Automatically compute compound binary fingerprints on insertion

backup(destination: Path | str | None = None, pages: int = 10000) None[source]

Create a backup of the database

calculate_all_murcko_scaffolds(generic: bool = True)[source]

Determine Murcko and optionally generic Murcko scaffolds for all Compounds in the Database and add relevant records.

Parameters:

generic – Calculate generic (single bonds and all carbon) scaffolds as well

calculate_all_scaffolds() None[source]

Determine and insert records for all substructure/superstructure relationships in the Compound table

close() None[source]

Close the connection

column_names(table: str) list[str][source]

Get the column names of the given table

commit(*, retry: float | None = 1) None[source]

Commit changes to the database

Parameters:

retry – If truthy, keep trying to execute every retry seconds if the Database is locked

connect() None[source]

Connect to the database

property connection: sqlite3.connection

Returns a sqlite3.connection to the database

classmethod copy_from(source: Path, destination: Path, animal: HIPPO, update_legacy: bool = False, overwrite_existing: bool = False, pages: int = 10000) None[source]

Create a Database from an existing one

copy_interactions_to_temp(pose_id: int) int[source]

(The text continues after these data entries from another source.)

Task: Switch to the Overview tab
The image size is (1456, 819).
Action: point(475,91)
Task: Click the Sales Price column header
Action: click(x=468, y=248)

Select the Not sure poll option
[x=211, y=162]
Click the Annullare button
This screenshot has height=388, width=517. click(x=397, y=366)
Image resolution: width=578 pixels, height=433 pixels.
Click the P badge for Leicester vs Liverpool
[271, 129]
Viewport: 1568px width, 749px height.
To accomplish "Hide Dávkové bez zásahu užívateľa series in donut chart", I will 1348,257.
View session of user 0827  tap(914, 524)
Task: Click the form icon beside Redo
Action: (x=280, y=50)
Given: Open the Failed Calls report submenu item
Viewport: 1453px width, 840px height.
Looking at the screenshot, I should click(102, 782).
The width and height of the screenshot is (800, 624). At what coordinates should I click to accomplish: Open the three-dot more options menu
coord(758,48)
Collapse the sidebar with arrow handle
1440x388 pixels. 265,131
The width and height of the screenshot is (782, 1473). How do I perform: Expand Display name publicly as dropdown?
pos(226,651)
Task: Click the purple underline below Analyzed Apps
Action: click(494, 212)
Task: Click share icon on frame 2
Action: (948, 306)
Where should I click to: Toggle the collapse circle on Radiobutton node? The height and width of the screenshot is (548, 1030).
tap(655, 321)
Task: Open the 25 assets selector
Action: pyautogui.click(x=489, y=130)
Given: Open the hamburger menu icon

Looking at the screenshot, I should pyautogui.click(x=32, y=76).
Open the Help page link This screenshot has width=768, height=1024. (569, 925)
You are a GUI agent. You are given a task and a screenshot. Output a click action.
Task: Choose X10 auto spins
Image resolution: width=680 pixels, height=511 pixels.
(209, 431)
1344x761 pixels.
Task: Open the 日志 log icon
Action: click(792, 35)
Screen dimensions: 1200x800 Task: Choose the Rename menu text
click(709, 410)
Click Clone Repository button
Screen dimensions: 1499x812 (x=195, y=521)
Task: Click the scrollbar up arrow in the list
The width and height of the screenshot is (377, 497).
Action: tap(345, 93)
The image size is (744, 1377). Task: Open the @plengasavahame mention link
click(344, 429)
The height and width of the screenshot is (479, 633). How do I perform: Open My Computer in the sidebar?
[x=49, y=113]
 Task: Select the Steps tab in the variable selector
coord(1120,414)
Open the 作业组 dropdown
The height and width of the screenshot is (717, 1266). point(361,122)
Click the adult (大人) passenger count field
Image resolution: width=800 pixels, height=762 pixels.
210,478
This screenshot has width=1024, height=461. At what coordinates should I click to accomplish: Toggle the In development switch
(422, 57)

Copy the records from the ‘temp_interaction’ table to the ‘interaction’ table

Returns:

ID of the last inserted Interaction

copy_temp_interactions() int[source]

Copy the records from the ‘temp_interaction’ table to the ‘interaction’ table

Returns:

ID of the last inserted Interaction

count(table: str) int[source]

Count all entries in a table

Parameters:

table – table to count entries from

count_where(table: str, key: str, value=None)[source]

Count all entries in a table where key==value

Parameters:
  • table – table to count entries from

  • key – the key to match as {table}_{key} = {value} or the SQL string if value == None

  • value – the value to match (Default value = None)

create_blank_db() None[source]

Create a blank database

create_metadata_id_map(*, table: str, key: str) dict[str, int][source]

Create a mapping between metadata[key] values to their respective parent record ID’s

Returns:

dictionary mapping metadata[key] values to integer ID’s

create_table_component() None[source]

Create the component table

create_table_compound() None[source]

Create the compound table

create_table_feature() None[source]

Create the feature table

create_table_inspiration() None[source]

Create the inspiration table

create_table_interaction(table: str = 'interaction', debug: bool = True) None[source]

Create an interaction table

create_table_pattern_bfp() None[source]

Create the pattern_bfp table

create_table_pose() None[source]

Create the pose table

create_table_quote() None[source]

Create the quote table

create_table_reactant() None[source]

Create the reactant table

create_table_reaction() None[source]

Create the reaction table

create_table_route() None[source]

Create the route table

create_table_scaffold() None[source]

Create the scaffold table

create_table_subsite() None[source]

Create the subsite table

create_table_subsite_tag() None[source]

Create the subsite_tag table

create_table_tag() None[source]

Create the tag table

create_table_target() None[source]

Create the target table

property cursor: sqlite3.cursor

Returns a sqlite3.cursor

delete_features() None[source]

Delete all protein features

delete_interactions() None[source]

Delete all calculated interactions and set pose_fingerprint appropriately

delete_reactions() None[source]

Delete all reaction data

delete_subsites() None[source]

Delete all protein subsites

delete_tag(tag: str) None[source]

Delete all tag entries with the matching name

Parameters:

tag – tag name to match

delete_where(table: str, key: str, value: str | None = None, commit: bool = True) None[source]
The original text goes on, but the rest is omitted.